● Problem statement
All records below should be repeated exactly, with the pictures left out.
——————————
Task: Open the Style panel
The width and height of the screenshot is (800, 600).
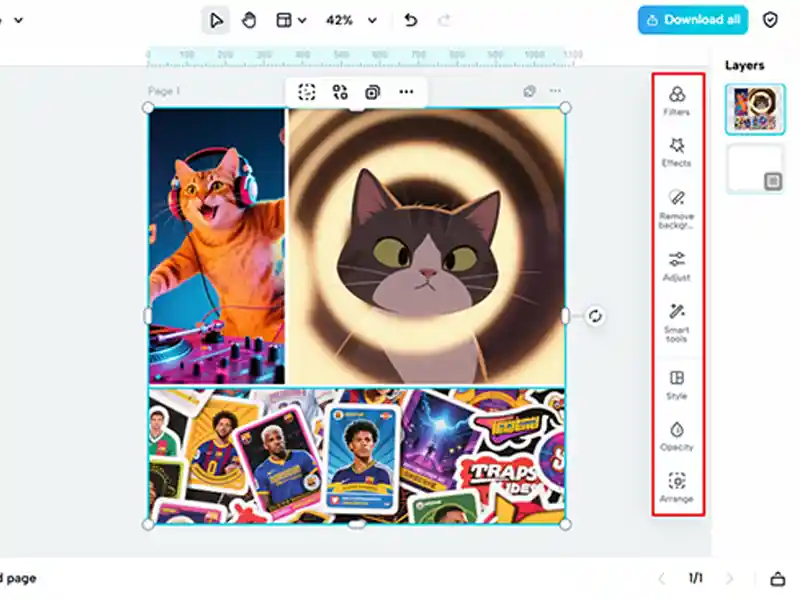Action: click(677, 384)
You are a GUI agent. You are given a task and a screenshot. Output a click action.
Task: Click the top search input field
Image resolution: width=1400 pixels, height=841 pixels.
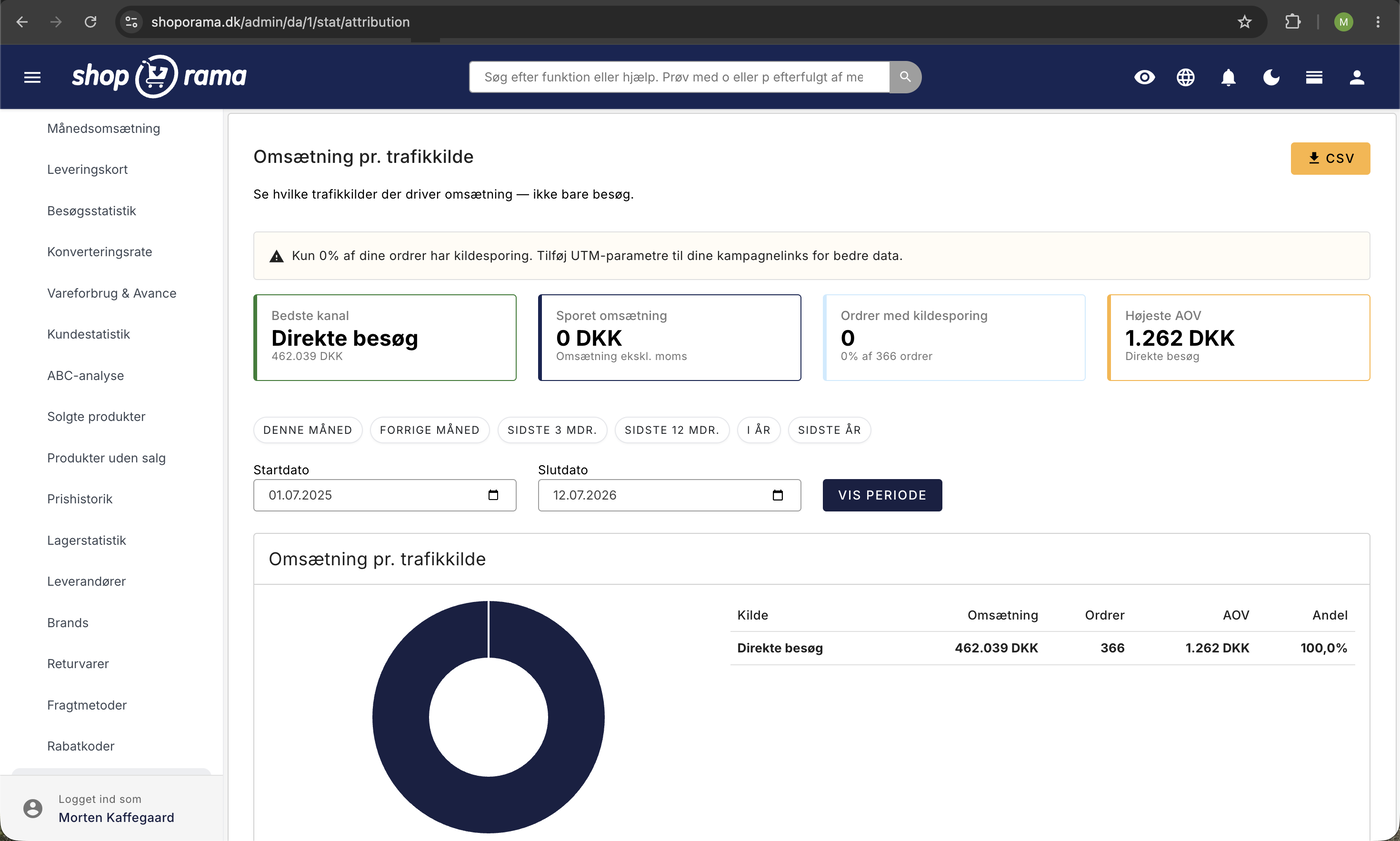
——————————
● Solution below
Task: Open the Style panel
The width and height of the screenshot is (800, 600).
Action: click(677, 384)
You are a GUI agent. You are given a task and a screenshot. Output a click action.
Task: Click the top search input field
Image resolution: width=1400 pixels, height=841 pixels.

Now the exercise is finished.